▶ [Quoted passage]:
The first two incenses on this list fall roughly in the central/southern/meso-American category and are somewhat superficially similar in that both are blends of white copal, black copal and palo santo. In Dia de Los Muertos (Day of the Dead), the emphasis is on the two copals with the palo santo wood being a slight, although noticeable touch. Copal has been called the frankincense of the west for good reason, but when it comes to the really quality forms of it, copal really has a strong and powerful personality all of its own, a much denser, earthy undertone to it that only the darkest frankincense resins and myrrhs touch on. Mixing the white (blanco) and black (negro) copals tends to be a perfect match, just like frankincense and myrrh, chocolate and peanut butter, salt and pepper etc. It gives the overall aroma the bright, lemony-piney notes of the white copal with the more subdued and mysterious elements of the black copal. I really love how in the middle it’s all so foresty but in such a different, more temperate way than how we describe it when we think of something green. It’s worth noting that lower temperatures on a heater won’t volatize the copal quite so quickly and allows the scent to dreamily work its way to your attention.

▶ [Available data]:

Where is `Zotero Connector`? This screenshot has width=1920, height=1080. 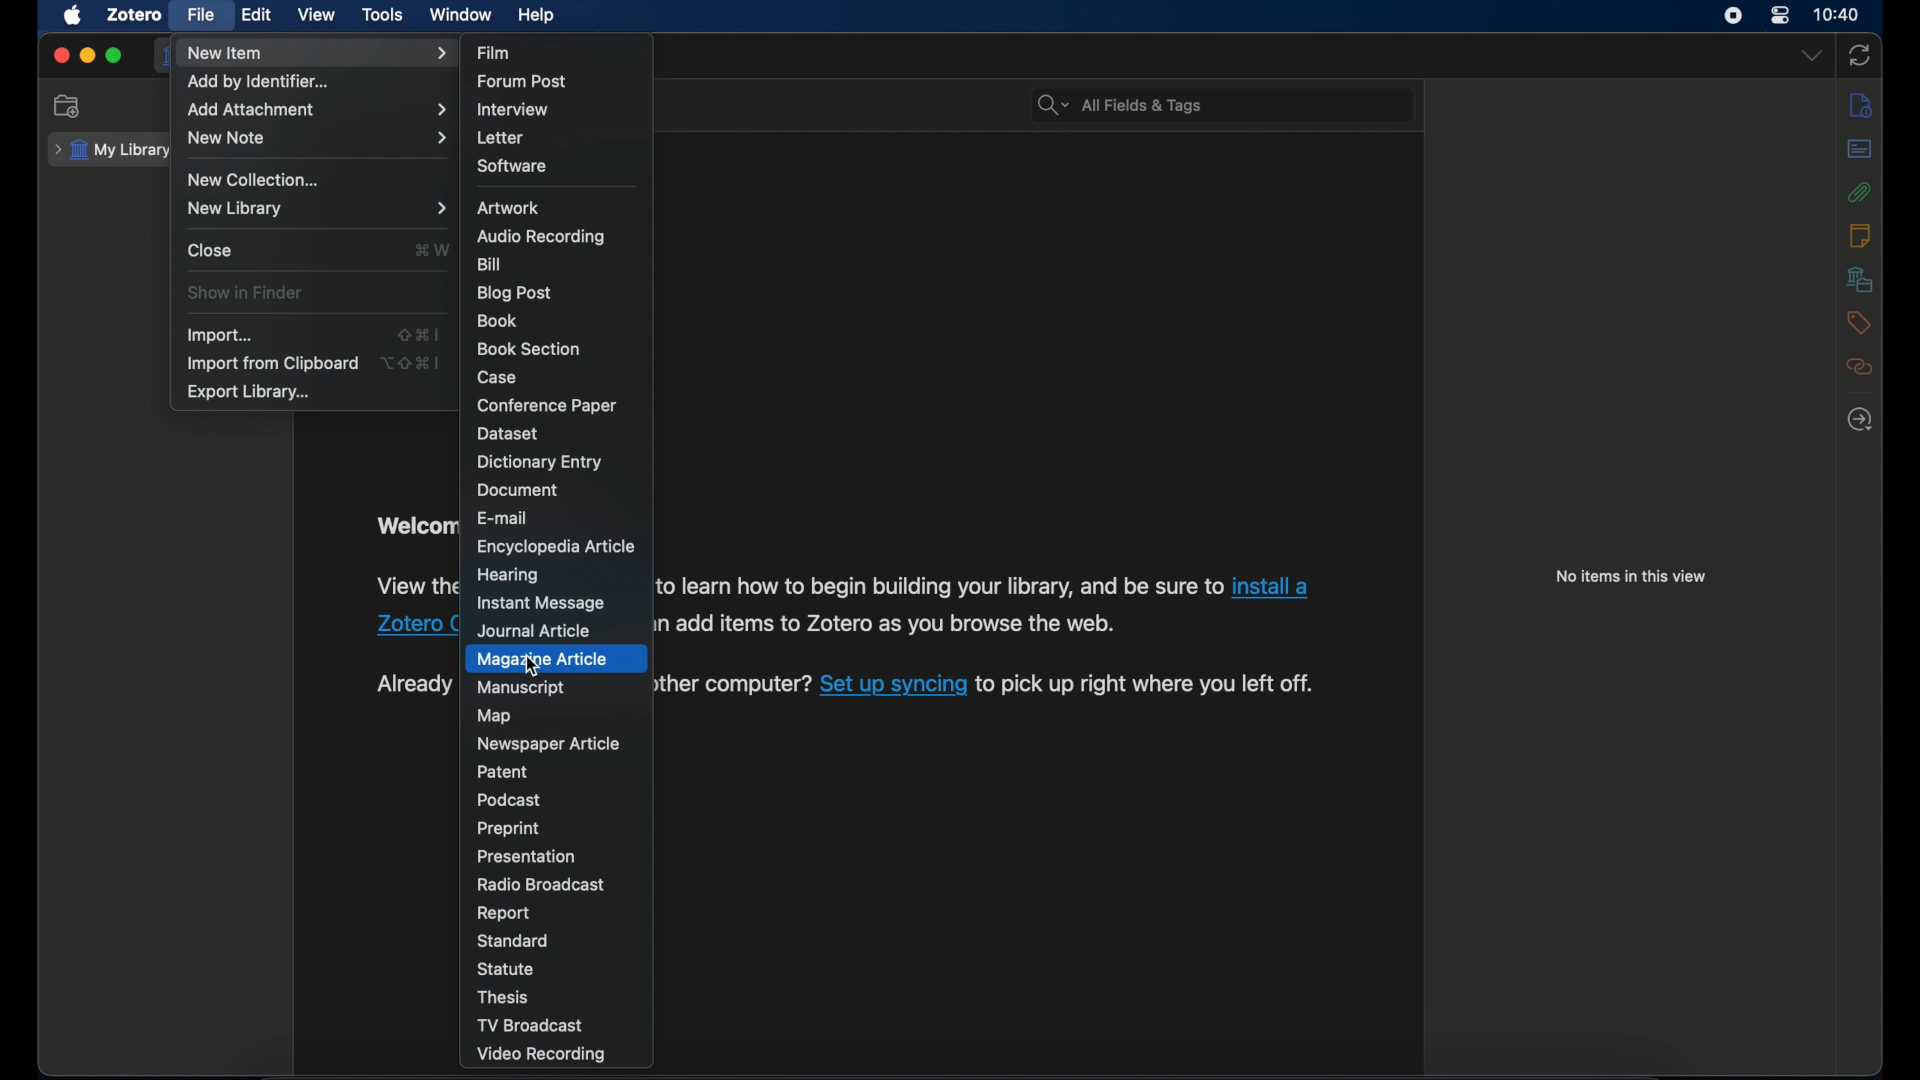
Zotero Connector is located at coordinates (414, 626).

▶ [Things to do]:
**1.** List the familiar pairings that the incense review compares the mix of white and black copal to.
**2.** Please proceed with the incense review, picking up after its final sentence.

▶ [Answer list]:
**1.**
- frankincense and myrrh
- chocolate and peanut butter
- salt and pepper

**2.**
Pachamama incense uses a similar list of ingredients but I believe the locations from where the copals come may be different and there is a much higher ratio of Palo Santo in the mix. The ingredients list Palo Santo resin and wood from a recent shipment of really extraordinary Palo Santo which almost revolutionized my opinion of the wood. This is a really powerful and aromatic, with some minty overtones I had never noticed from previous samples, and is certainly worth grabbing on its own. It has an immense presence in this mix and the results end up being quite a bit different from Dia de Los Muertos as a result. The copals here really share the scent rather than dominate and strangely enough, I’d say that this actually seems more resinous and less woody than the previous incense, with a really impressive amount of complexity given the short list. Pachamama whispers of shamanic ceremonies in deep rainforests, rays of sunlight through leaves and the rich fertilized earth of an unspoiled nature.
Sweet Earth seems to touch on a lot of the same aspects of Pachamama but with a totally different palette. While Palo Santo remains in the ingredients list, we’re back in the more familiar territory and base of a (honey) frankincense and myrrh mix. The incense is a marvel in terms of how the incense reflects the name, how the whole scent profile comes from such an earthy base, that sort of freshly tilled, post-harvest scent of leavened soil, loam and clay. There aren’t really the notes of more citrusy frankincenses which allows the mellower honey scent to merge with the liquidambar storax and create the sweetness of the name. The poplar buds/Balm of Gilead is a scent I’m not particularly aware of on its own, so there was a complexity in the incense I found to be quite evocative and fresh. In some ways this incense is about half familiar (I was reminded of the previous Dionysos in part) and half completely new and unique, yet it’s overall quite inventive and original, and most importantly quite addictive.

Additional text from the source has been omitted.